Eine hydraulische Spritzgießmaschine der Baureihe Victory 1350/300 Tech produziert Gehäuse für Feuchtraumleuchten von Zumtobel Lighting, die direkt anschließend mit einer Polyurethan-Dichtraupe versehen werden. Aushärtezeiten des Dichtungsmaterials von Sonderhoff Chemicals von zwei bis drei Minuten ermöglicht nach Unternehmensangaben die schnellere Weiterverarbeitung der Bauteile und eine Zeiteinsparung im gesamten Fertigungszyklus. Zudem ist das Verfahren kosten- und platzsparend. Dank hohem Integrationsgrad ist nur ein Roboter für das Teile-Handling beider Abläufe, das Spritzgießen und Dichtungsschäumen, erforderlich. Damit sinke der Platzbedarf auf 24 Quadratmeter – deutlich weniger als bei den bisherigen Fertigungskonzepten.

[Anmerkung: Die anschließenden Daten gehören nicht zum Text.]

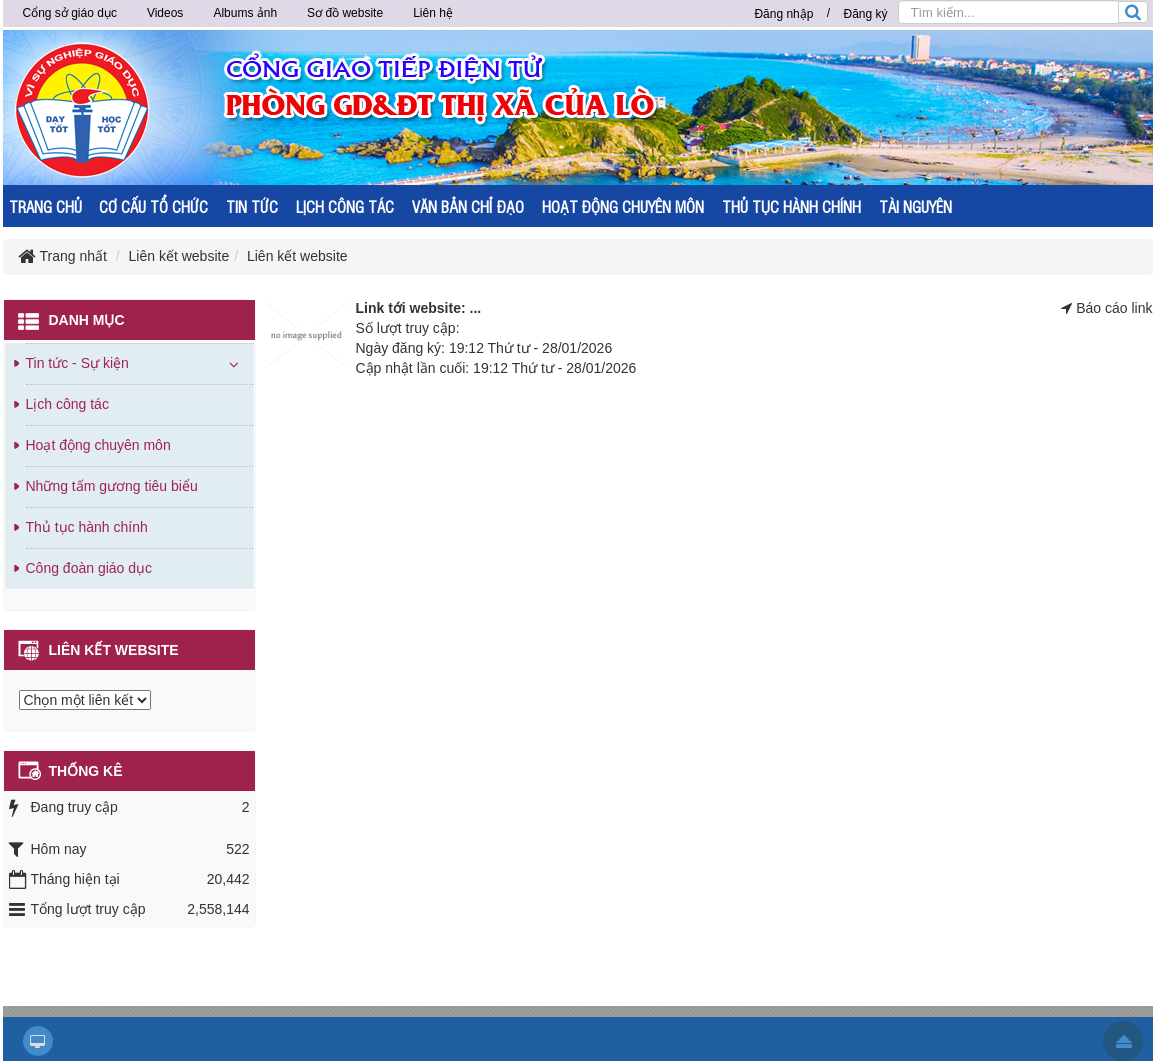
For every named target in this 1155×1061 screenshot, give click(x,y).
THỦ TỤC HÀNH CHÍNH (791, 206)
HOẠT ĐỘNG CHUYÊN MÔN (623, 206)
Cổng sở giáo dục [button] (70, 13)
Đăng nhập (783, 14)
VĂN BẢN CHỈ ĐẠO (468, 206)
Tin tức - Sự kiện (77, 363)
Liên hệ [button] (433, 13)
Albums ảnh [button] (245, 13)
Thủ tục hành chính (87, 527)
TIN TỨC (252, 206)
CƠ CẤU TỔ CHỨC (153, 206)
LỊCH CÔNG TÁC (345, 206)
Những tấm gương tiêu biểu (112, 486)
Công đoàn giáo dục (89, 568)
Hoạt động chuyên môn (98, 445)
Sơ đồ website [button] (345, 13)
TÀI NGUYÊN (915, 206)
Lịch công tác (67, 404)
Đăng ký (865, 14)
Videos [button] (165, 13)
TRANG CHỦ (45, 206)
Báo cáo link (1114, 308)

Im Prozess gibt die Zykluszeit des Spritzgießens von 55 Sekunden den Takt auch für das Dichtungsschäumen vor. In dieser Anwendung entnimmt ein Roboter den Spritzling aus dem Werkzeug und legt ihn in einer Warte- und Abkühlposition ab. Danach greift der Roboterarm ein bereits abgekühltes Bauteil, führt es an der Ionisierungsstation vorbei weiter zum Mischkopf Typ MK 600 und positioniert die Nut des Leuchtengehäuses unter die Mischkopfdosiernadel. Der Mehrachsroboter fährt die Bauteilnut konturgenau ab, die Dosiernadel trägt das Polyurethan-Dichtungsmaterial am Grund der wenige Millimeter breiten Nut mit 0,45 g/s auf. Nach Ablage auf dem Austaktband kühlt das Spritzgießteil weiter ab und die Schaumdichtung härtet innerhalb von zwei bis drei Minuten aus. Das für dieses Verfahren entwickelte 2-Komponenten Dichtungsmaterial aus der Produktserie Fermapor K31 könne 25 Sekunden Mischkopfwartezeit überbrücken. In dieser Zeit greift der Roboterarm ein neues Spritzteil aus dem Werkzeug, legt es in die Abkühlposition, entnimmt ein bereits dort abgelegtes Bauteil und startet den Zyklus neu, führt es an der Ionisierungsstation vorbei und mit seiner Positionierung unter den Mischkopf, beginnt der Dichtungsauftrag von neuem.